Snapchat Hack Shows Tech Firms Just Aren't Listening On Security

Snapchat Hack Reveals Tech's Attitude Problem
SAN FRANCISCO, CA - SEPTEMBER 09: Evan Spiegel of Snapchat attends TechCruch Disrupt SF 2013 at San Francisco Design Center on September 9, 2013 in San Francisco, California. (Photo by Steve Jennings/Getty Images for TechCrunch)
SAN FRANCISCO, CA - SEPTEMBER 09: Evan Spiegel of Snapchat attends TechCruch Disrupt SF 2013 at San Francisco Design Center on September 9, 2013 in San Francisco, California. (Photo by Steve Jennings/Getty Images for TechCrunch)

For months, a group of security researchers warned that a major security flaw with the popular photo messaging app Snapchat could allow hackers to steal users' personal data. But researchers at Gibson Security say the company never fixed the problem, and this week hackers stole the phone numbers and usernames of millions of Snapchat users and posted them online.

Snapchat's failure to address the flaw is just the latest example of tech companies ignoring security warnings, either because they're too busy or because they think it's unlikely such an attack will occur, experts say. But hackers keep exploiting such flaws, putting these companies and their customers at risk.

Snapchat allows users to send photos and videos that disappear after viewing. According to the company, people send a combined 350 million images using the app each day. Researchers at Gibson Security first warned the company and the public about a security vulnerability in August, and issued a second warning in a blog post on Dec. 25.

Then on Tuesday, anonymous hackers posted 4.6 million Snapchat users' phone numbers and usernames on a site called (The site has since been taken down.)

While the disclosure of phone numbers and usernames may seem harmless, such information can be combined with other personal data to launch spam and other targeted cyber-attacks.

Snapchat chief executive Evan Spiegel said Friday he thought his company had "done enough" to prevent such a breach. "But I think in a business like this and a business that is moving so quickly, if you spend your time looking backwards, you're just going to kill yourself," he said in an interview on the "Today" show.

That attitude may be part of the problem. Tech companies have often dismissed warnings from security researchers for "the same reason you ignore health warnings from your doctor," said Bruce Schneier, a security expert who has written several books on the subject.

“You're too busy,” he said. “You're distracted. The abstract risk of a future potential security problem is much less salient than the immediate risk of not doing the important thing that needs doing right now.”

Several major companies, including Facebook and Google, have started paying security researchers who privately report bugs in their products. But some of these researchers say tech companies don't take them seriously, so they choose to go public with their findings.

“This delay or no serious email response frustrates those that feel they are protecting the company's unwitting users from attackers, and at some point they give up waiting for a fix and tell the world,” said Chris Wysopal, chief technology officer at the security firm Veracode.

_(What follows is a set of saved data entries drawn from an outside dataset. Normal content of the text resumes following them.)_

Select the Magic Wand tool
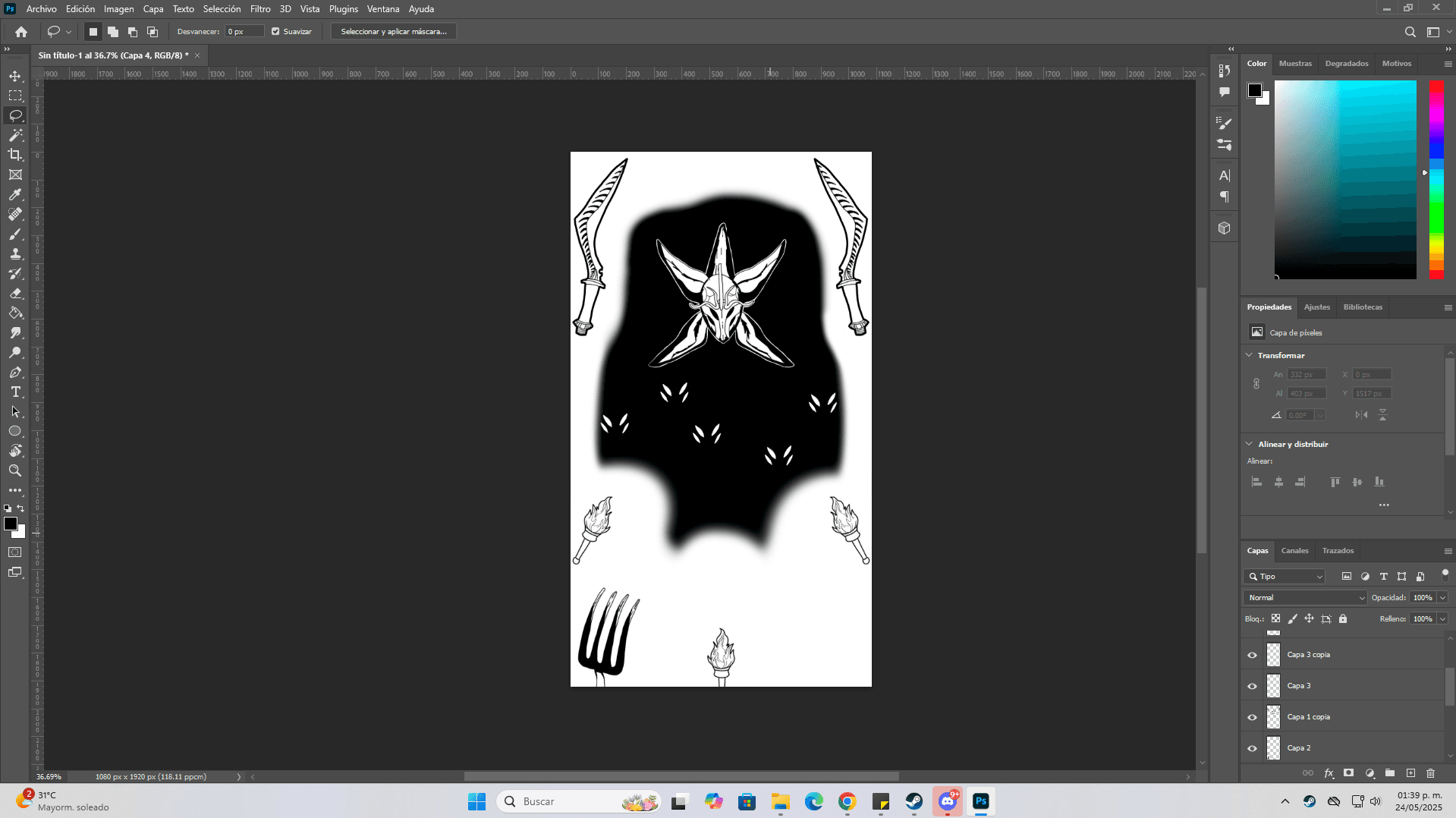This screenshot has width=1456, height=818. (x=15, y=135)
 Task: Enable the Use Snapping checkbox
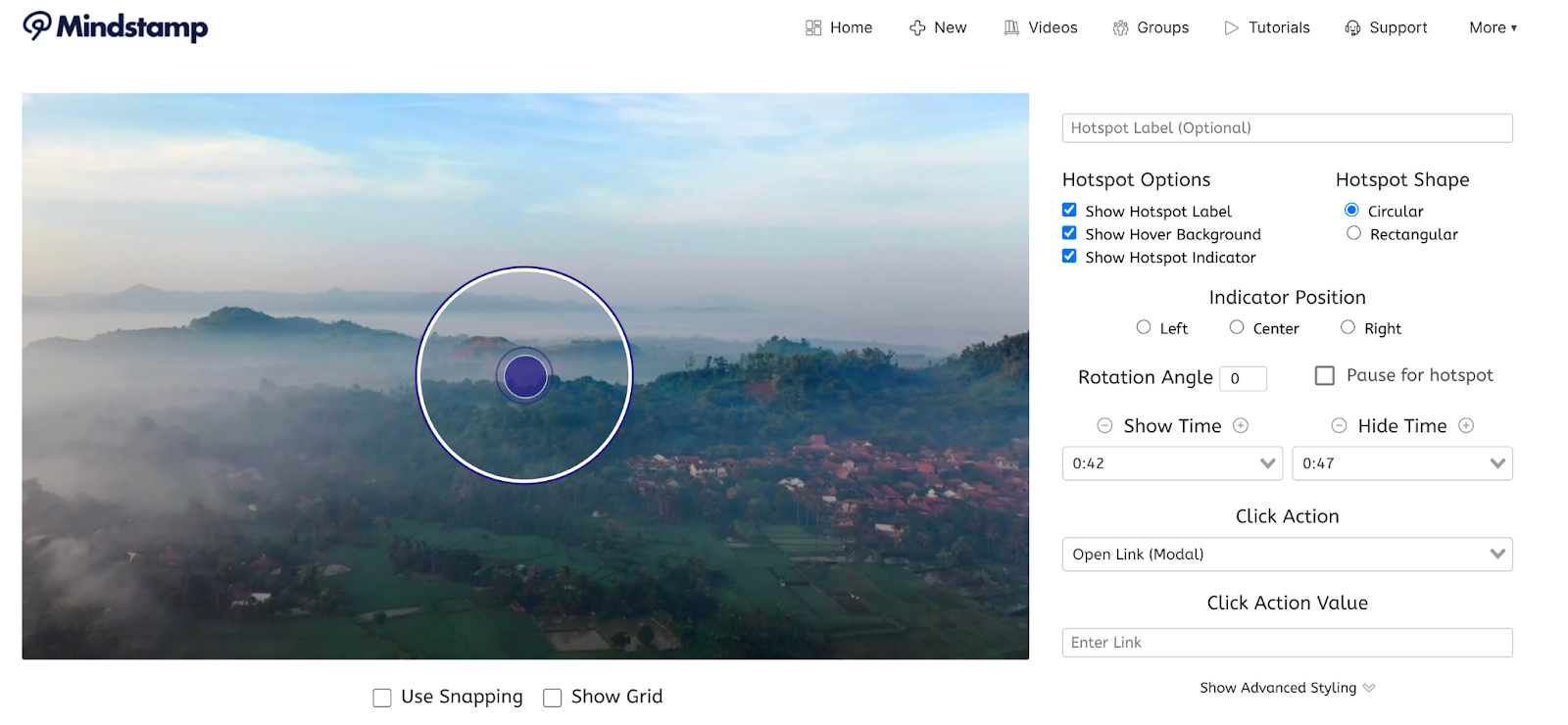click(x=382, y=698)
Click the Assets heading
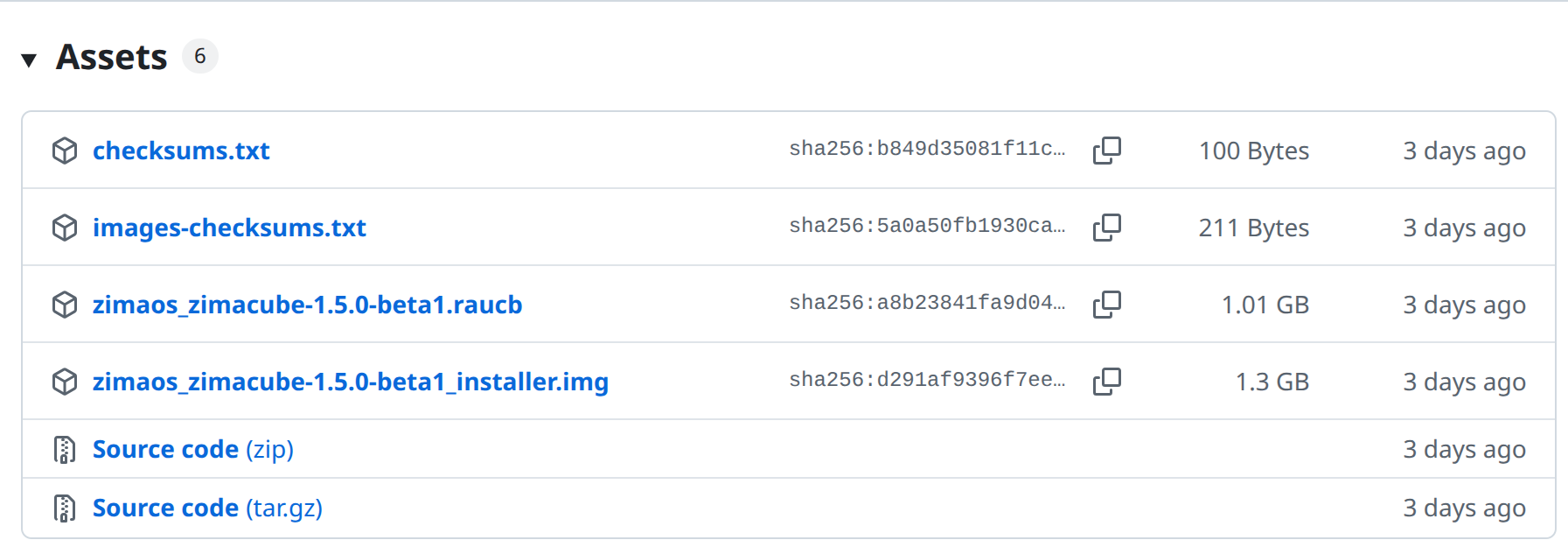This screenshot has height=554, width=1568. [x=111, y=57]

For example, last August a security researcher discovered a flaw in Facebook that allowed him to post on the walls of people who were not his friends. But the researcher said Facebook didn't respond when he brought his findings to the company's attention. So he exploited the flaw by writing on Facebook CEO Mark Zuckerberg’s wall.

The anonymous hackers who posted the personal information of Snapchat users likewise said their motivation was “to raise the public awareness” about cybersecurity and to “put public pressure on Snapchat to get this exploit fixed.”

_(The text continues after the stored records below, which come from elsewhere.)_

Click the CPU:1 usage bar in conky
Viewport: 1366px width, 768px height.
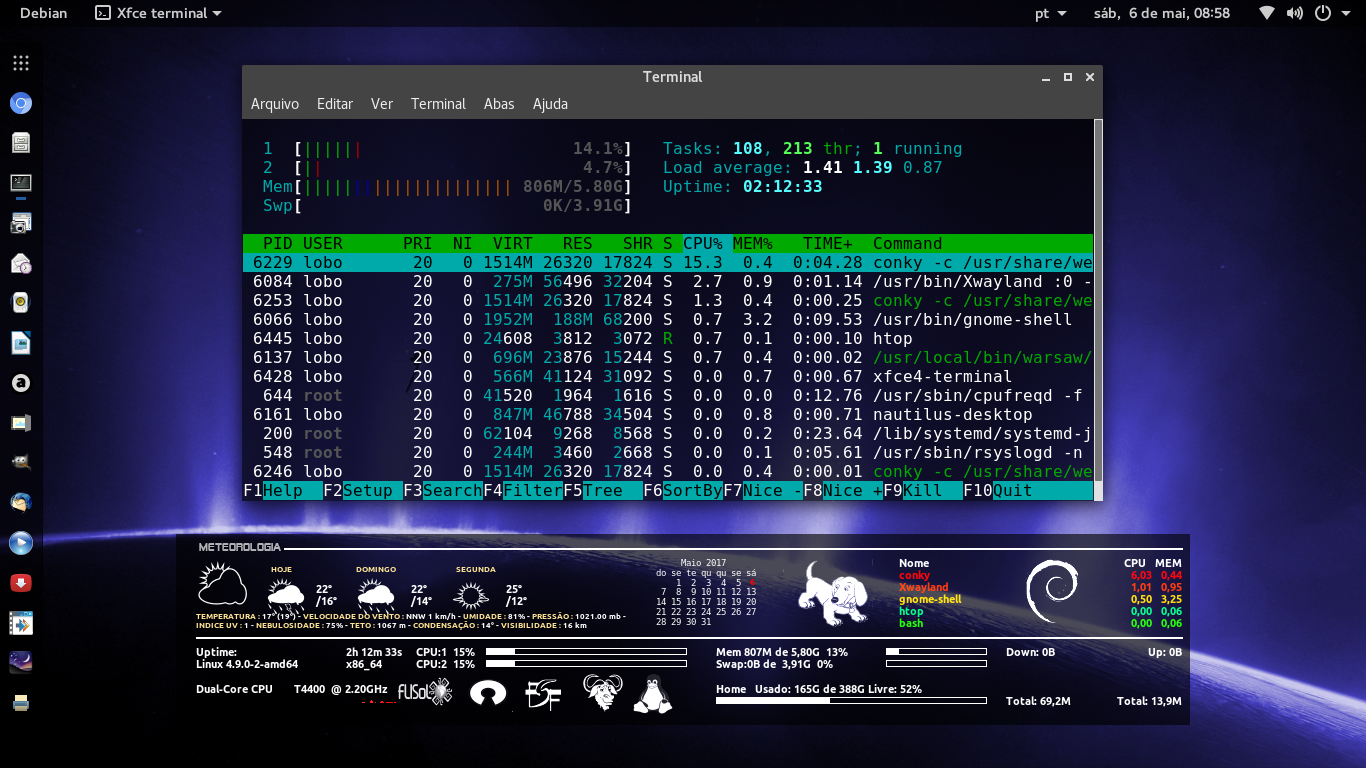(x=585, y=651)
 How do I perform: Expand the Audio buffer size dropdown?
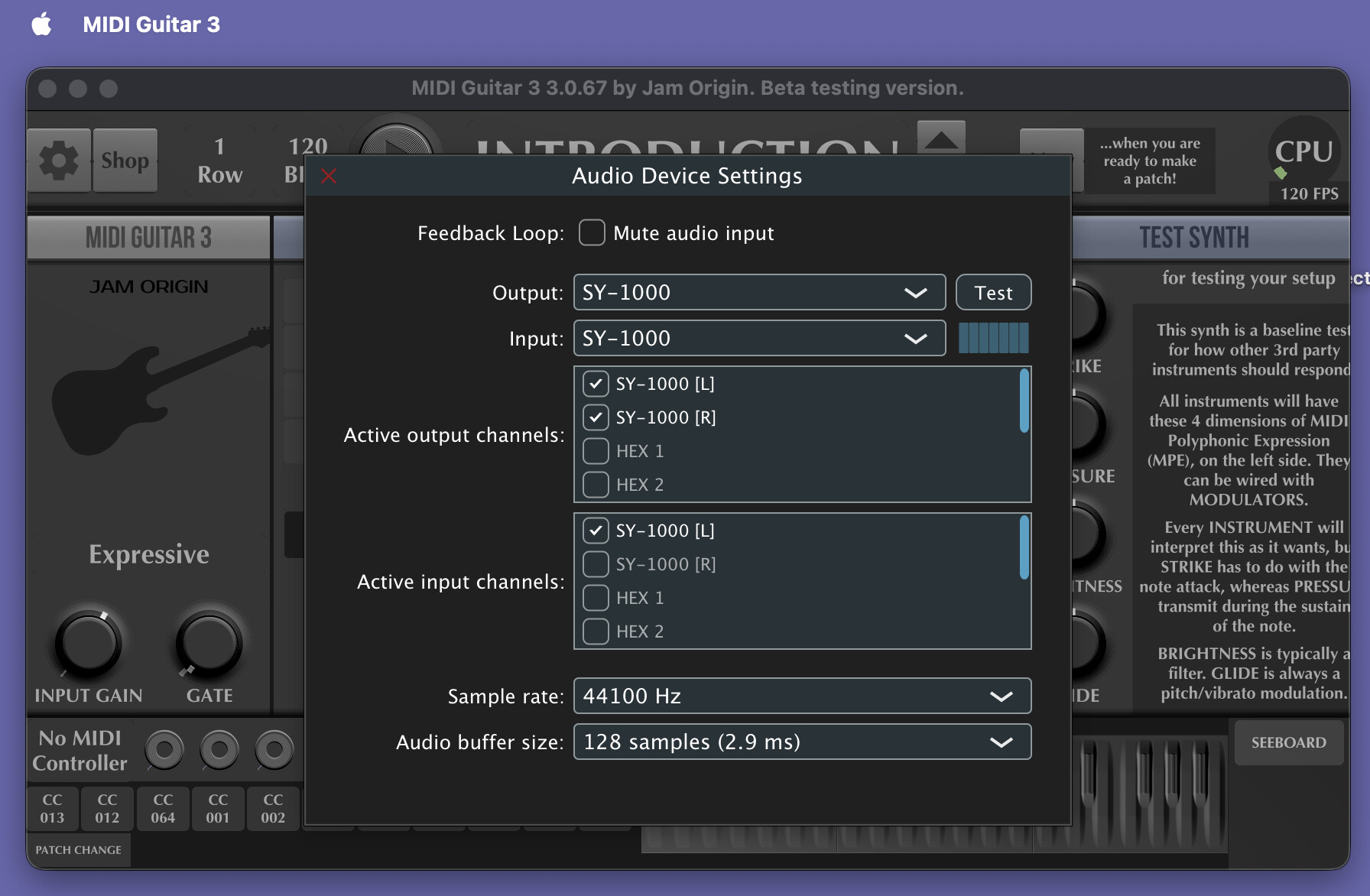point(802,742)
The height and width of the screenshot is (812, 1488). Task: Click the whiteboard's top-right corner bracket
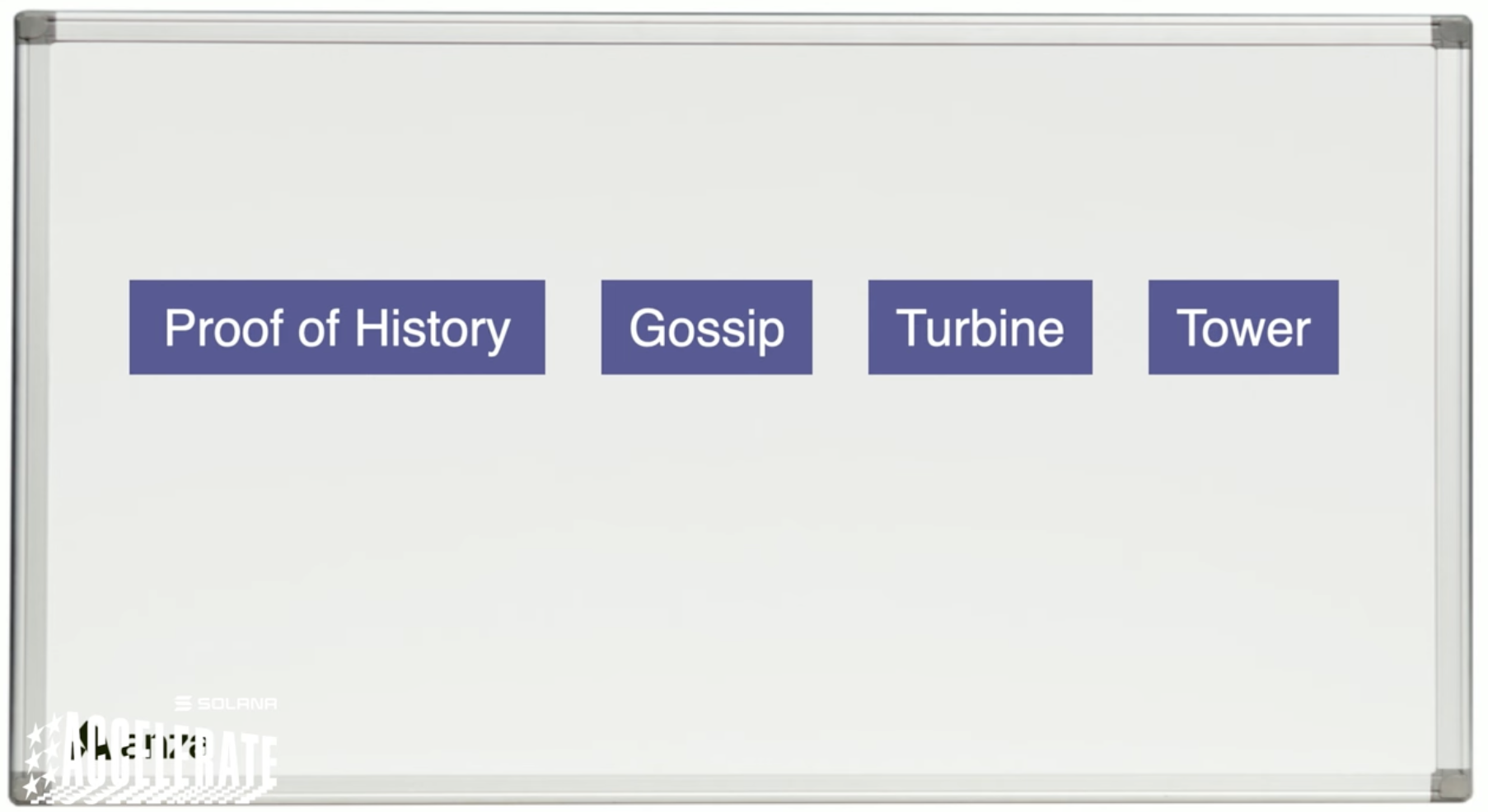tap(1452, 32)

Snapchat denies it ignored warnings about the security vulnerability. The company said on its blog that it has “implemented various safeguards to make it more difficult” to steal phone numbers and usernames and plans to release a more secure version of its app.

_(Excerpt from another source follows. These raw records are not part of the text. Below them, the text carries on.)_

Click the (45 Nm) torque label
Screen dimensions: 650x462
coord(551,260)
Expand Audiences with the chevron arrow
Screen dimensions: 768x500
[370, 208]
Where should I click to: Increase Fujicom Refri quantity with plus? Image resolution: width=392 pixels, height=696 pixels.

Snapchat also said it has worked with security researchers in the past, adding, “We are grateful for the assistance of professionals who practice responsible disclosure.”

The company said Thursday that “an attacker” was responsible for the breach this week, and Spiegel said he was “working with law enforcement.”

In a separate blog post, Snapchat also listed an email address where security researchers can reach the company to discuss future security vulnerabilities. "We want to make sure that security experts can get ahold of us when they discover new ways to abuse our service so that we can respond quickly to address those concerns," the company said.